Who dares gets sacked, eh?

a young Anglo-Irish catholic said...

Coming up next...another of Britain's crack armed forces is relieved of his iPod by jonny foreigner.

Fuck me, well that's what comes of the last 13 years of hiring people from non-traditional backgrounds for important jobs.

mongoose said...

As Master Yoda used to say more to it there is than the eye meets. And I wouldn't believe a single word printed in the Sunday Times if I were y'all. Not one.
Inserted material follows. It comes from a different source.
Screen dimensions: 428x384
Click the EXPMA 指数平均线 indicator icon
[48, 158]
One imagines that in the world of routine betrayal and cant which is Middle East diplomacy, we are "covering our options". Making shite deals with every passing bastard son. And the FCO would like nothing more than to shit on the military. Jeez, it is more or less their raison wotsit.

call me ishmael said...

".....wouldn't believe a single word printed in the Sunday Times." As if, mr m, as the young people so engagingly say. Not.

yardarm said...

Urgent conference calls, back door access to No 10 for suits and spooks, corporate reminders of favours done and yet to come, eyes over the shoulder to the French, the Yanks, China, middlemen rubbing hands, Putin angry as Operation Foot on European Windpipe jeopardised, who gains traction with nascent post Gaddafi regime, especially after Blairs bum sucking of Mad Muammer, get those assets on the ground quick, SAS ? HMS Next Week`s Razorblades vs the U.S. Sixth Fleet ?

Dirty work at the crossroads: round and round it goes, where it stops, who the fuck knows ?

Mike said...

Hard to take anything on face value nowadays. Half the FO/MI6 and Tony Blair will be briefing Gadaffi; the other half will be briefing the rebels; and the third half will be wondering which side to go with to further their careers.
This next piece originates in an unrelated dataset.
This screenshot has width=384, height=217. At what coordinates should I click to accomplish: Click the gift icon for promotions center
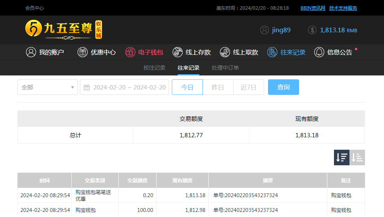pos(83,52)
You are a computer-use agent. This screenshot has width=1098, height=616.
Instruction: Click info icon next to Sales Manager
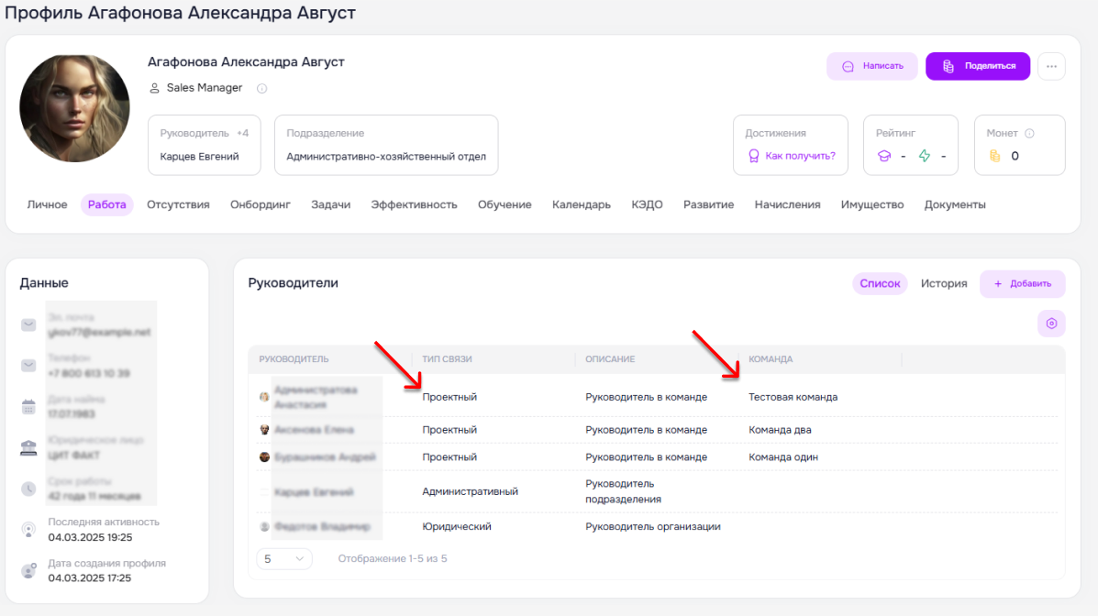pos(262,88)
Meanwhile the only remaining bit of the UK with any pretention to world class - the special forces - are dropped in the poo.
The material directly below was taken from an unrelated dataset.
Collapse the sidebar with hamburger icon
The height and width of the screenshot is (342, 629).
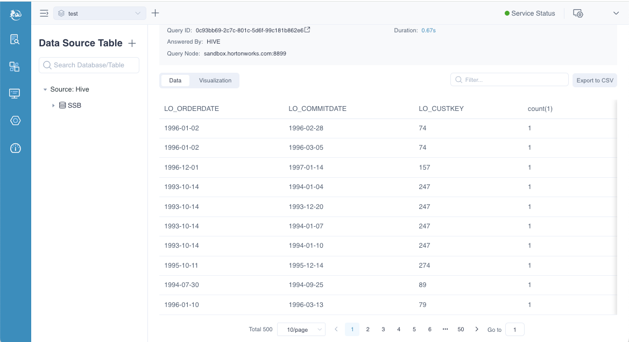44,13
If I was a cynic I would say its deliberate, but then again cock-up is the most likely explanation.

Mike said...

PS - the urgency with which the SAS are sent, and 600 jocks are put on 24 hour standby, reflects the amount of incriminating shit in Libya that need shredding (or putting under a 100-year ban), for our own good.

Dick the Prick said...

'dropped off next to an agricultural unit in a helicopter in the dead of night and met by 2 British officials'....hokey dokey. It's always a pleasure when Universal Exports use the old 'agricultural equipment' rouse, never a chore. Sounds like they didn't take enough cash. One of the err sanctions (good a word as any) placed by the UK was that we'd stop printing their bank notes; truly somewhere betwixt the sublime and ridiculous.

PT Barnum said...

I see Pinochet the Sequel hoving over the horizon. Well, says Dave, he has to go into exile somewhere, and we can keep a proper eye on him here, can't we?

call me ishmael said...

The UK Govament has, over the past few Middle Eastern weeks, displayed a staggeringly cack-handed ineptitude, Cameron and Hague, especially. A less ruined, less narcotised population would be calling for their removal.

mrs narcolept said...

It seems a very complicated way of donating a helicopter and a few guns to the cause.

call me ishmael said...

Mr Hague is about to make it all clear to us, mrs n, in ay statement to the house, setting out all the reasons for him making these tough, but necessary and right decisions, even though they are wrong. Tory cheers, hear-hear, for he's a jolly good homo etc., etc. It's a cup of tea and a coalition digestive biscuit for me, in front of the telly.

mrs narcolept said...

There you are, it was all just a Serious Misunderstanding.

Not exactly standing room only in the Commons; where are they all? You would think they would make more of an effort to turn up knowing that people might notice they aren't there.

call me ishmael said...

And there was only the vile McShane who asked the big question. Well, one of the big questions.

Anonymous said...

Leif Goodwin says: The fact that you use the unfortunate events in Hague's private life to make fun of him is disgraceful and sickening. Your constant use of the terms nig nogs and other offensive terms for foreigners is offensive. Your articles are not even funny, although a school child might be amused. As far as I can tell you do not reveal your identity. It is all too easy to publish such attacks on people when done anonymously. Do you have the balls to make those remarks face to face with the people you abuse? I bet not.